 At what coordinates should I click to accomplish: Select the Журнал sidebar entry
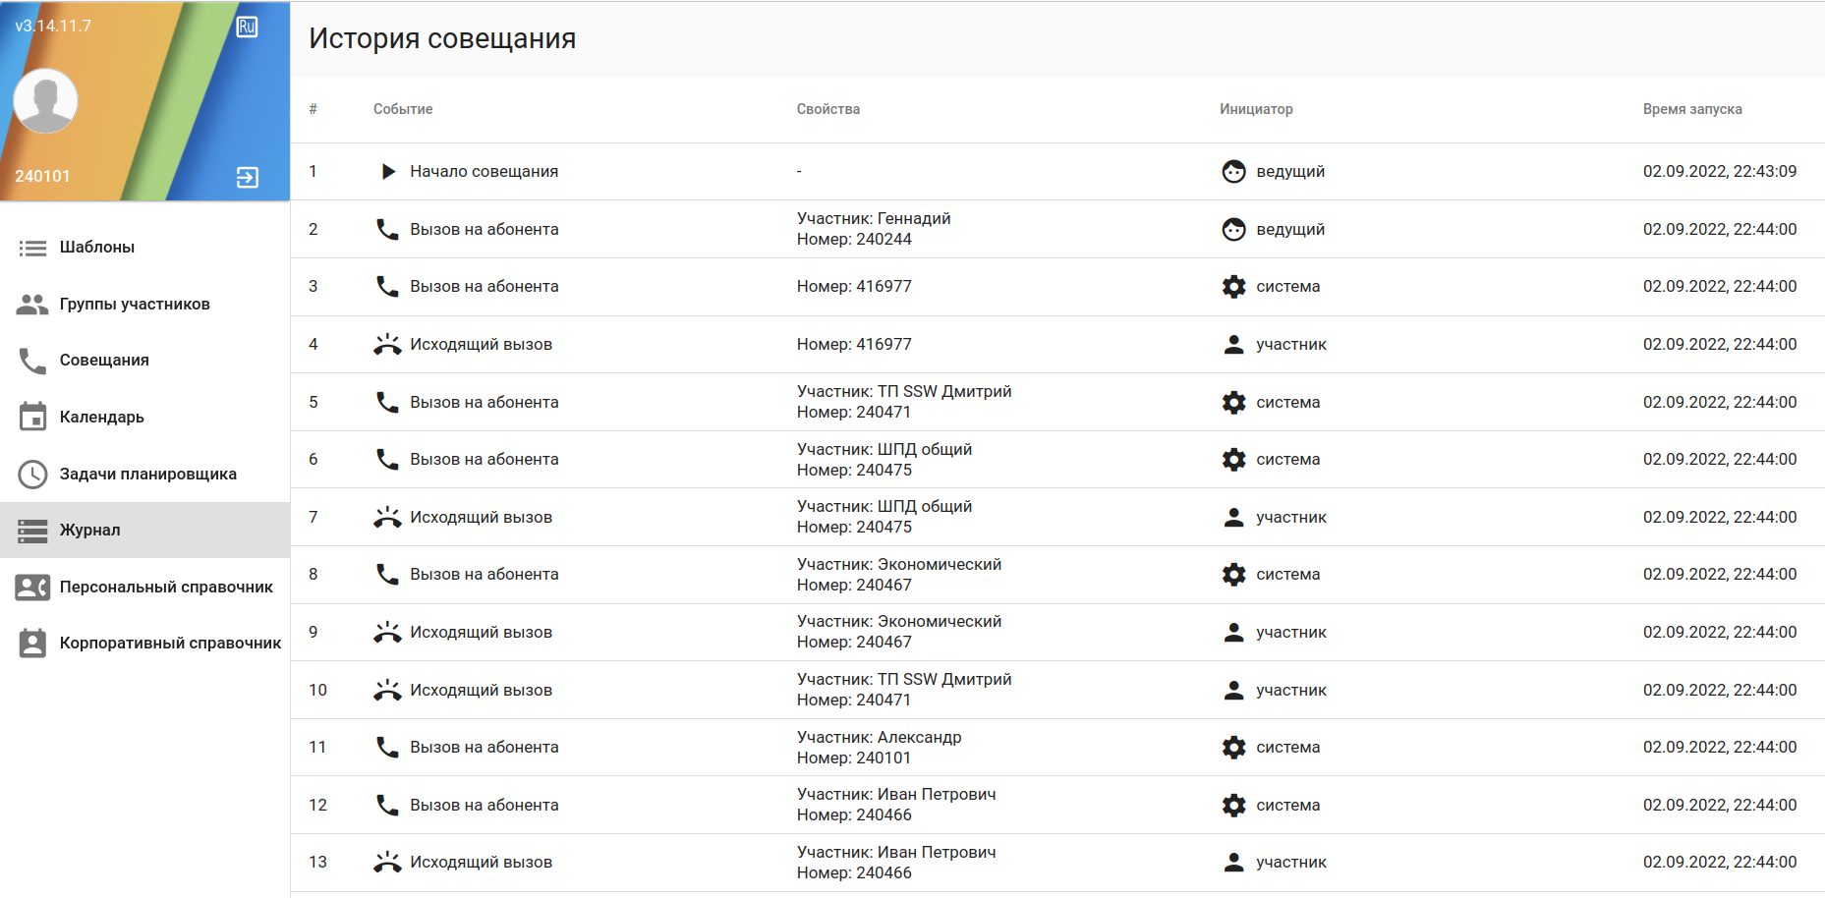[89, 531]
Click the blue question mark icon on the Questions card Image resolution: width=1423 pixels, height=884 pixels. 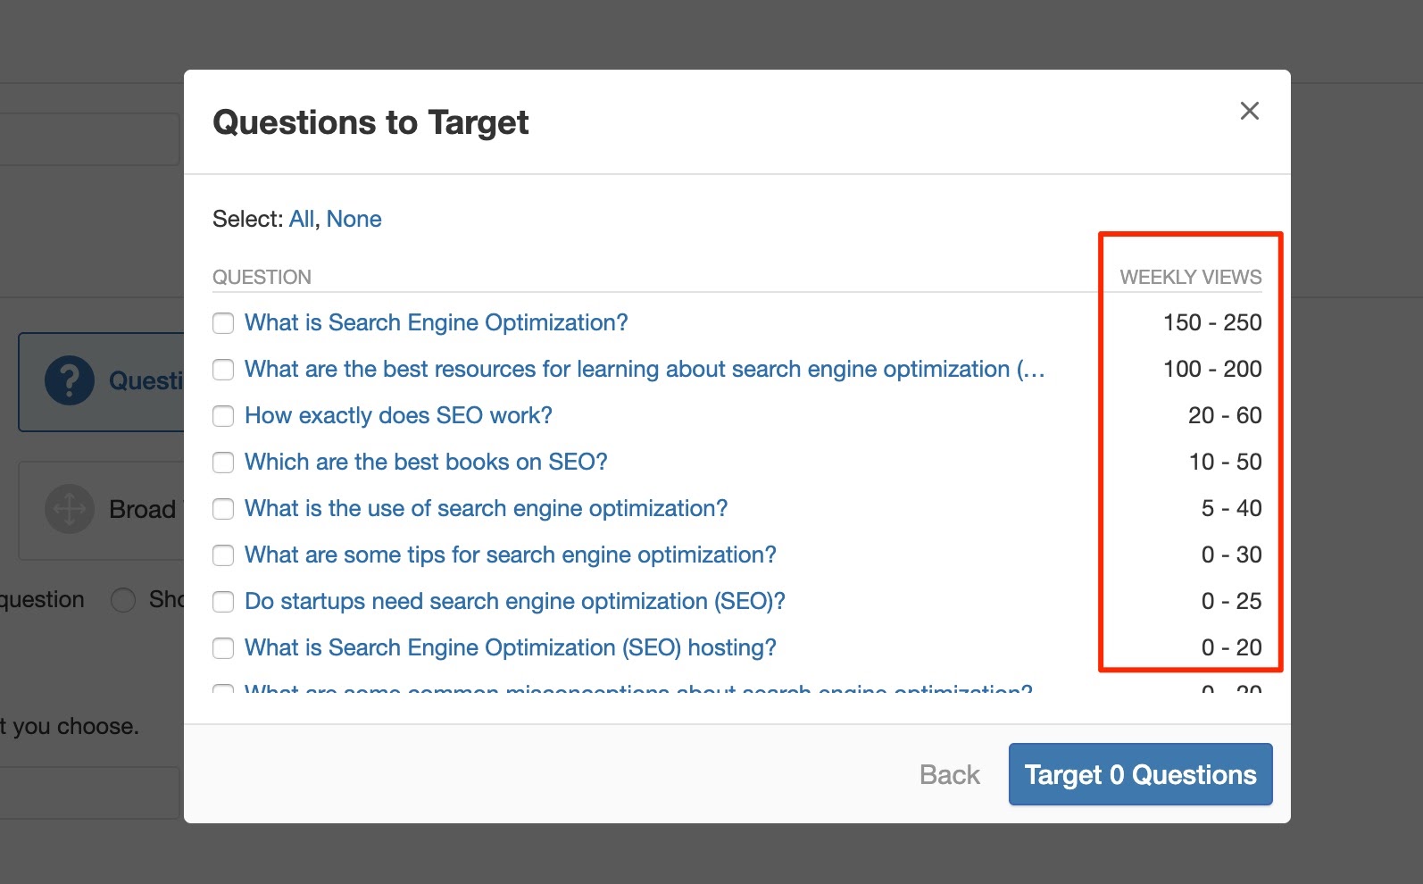[x=70, y=381]
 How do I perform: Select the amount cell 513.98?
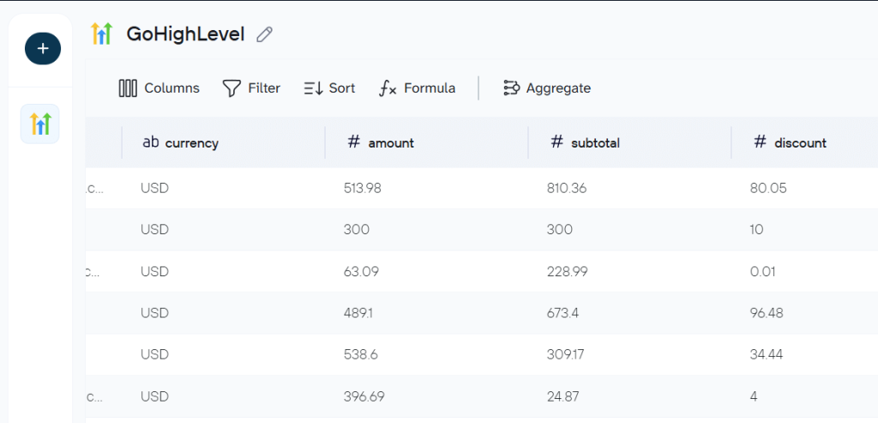tap(363, 188)
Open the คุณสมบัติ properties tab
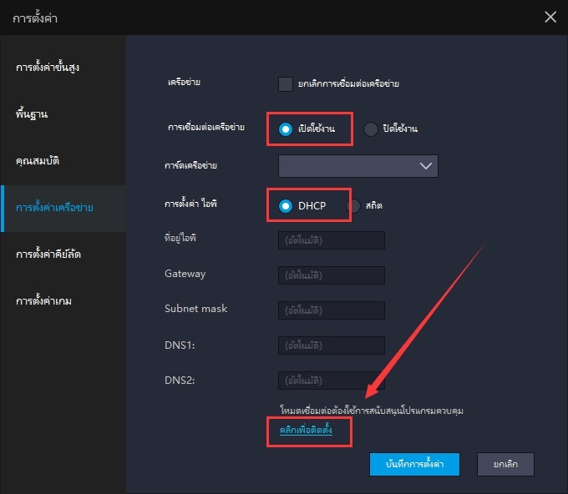 click(38, 159)
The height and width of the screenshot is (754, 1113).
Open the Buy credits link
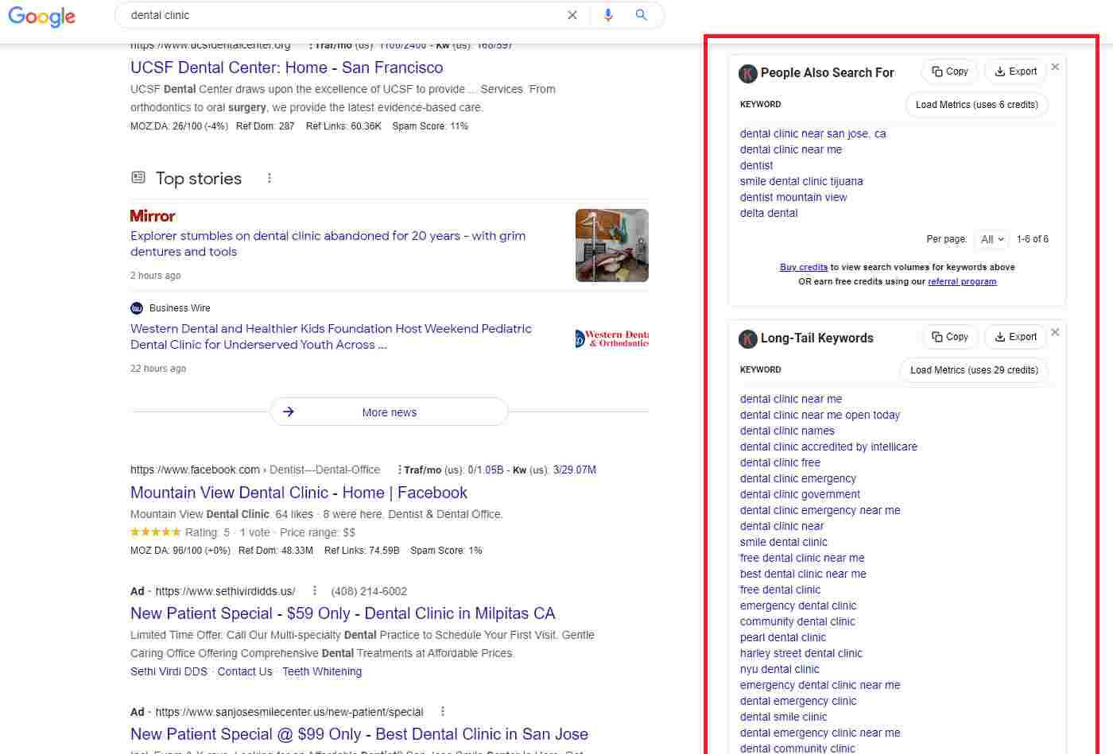(x=804, y=267)
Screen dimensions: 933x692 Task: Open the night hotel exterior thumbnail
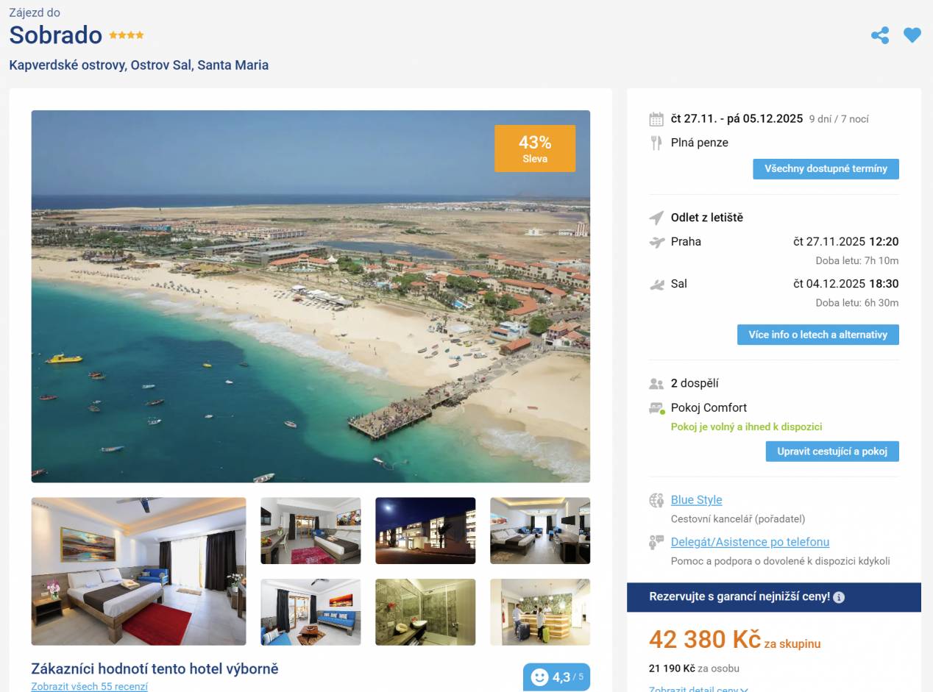coord(425,531)
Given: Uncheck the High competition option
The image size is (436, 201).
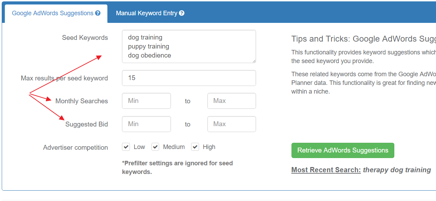Looking at the screenshot, I should (195, 147).
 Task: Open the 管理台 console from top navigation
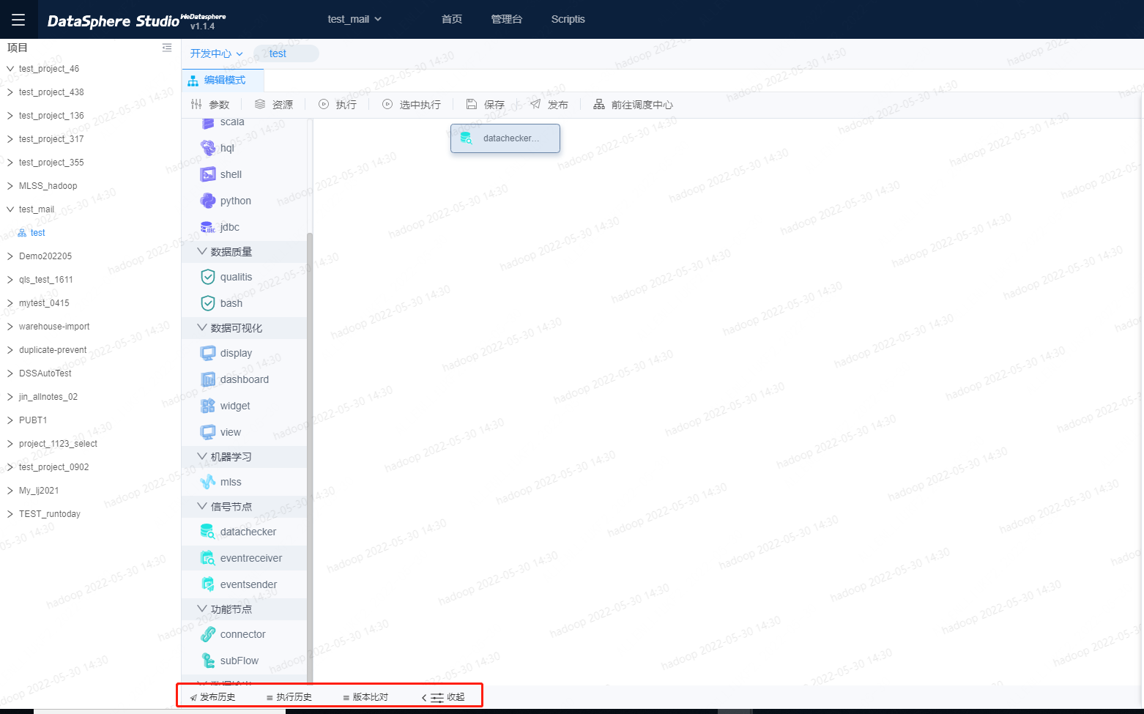tap(507, 19)
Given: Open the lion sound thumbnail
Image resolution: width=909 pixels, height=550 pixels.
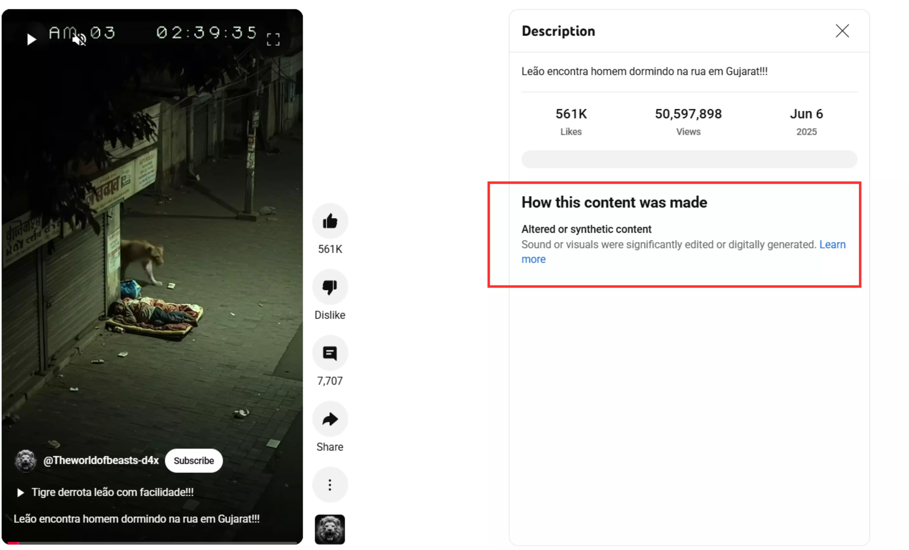Looking at the screenshot, I should 330,529.
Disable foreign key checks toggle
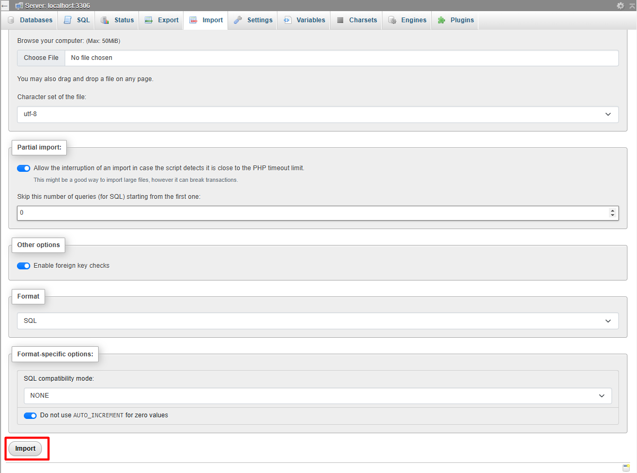The width and height of the screenshot is (637, 473). point(24,266)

|---|

* [ACTIVITY] With pictures left out, print the lines of the material above from the line containing "Given: Uncheck the High competition option" through its last line, exactly and nothing more.

* [TASK RESPONSE]
Given: Uncheck the High competition option
The image size is (436, 201).
Looking at the screenshot, I should (195, 147).
 Task: Open the 管理台 console from top navigation
tap(507, 19)
Given: Open the lion sound thumbnail
Image resolution: width=909 pixels, height=550 pixels.
Looking at the screenshot, I should 330,529.
Disable foreign key checks toggle
The width and height of the screenshot is (637, 473). point(24,266)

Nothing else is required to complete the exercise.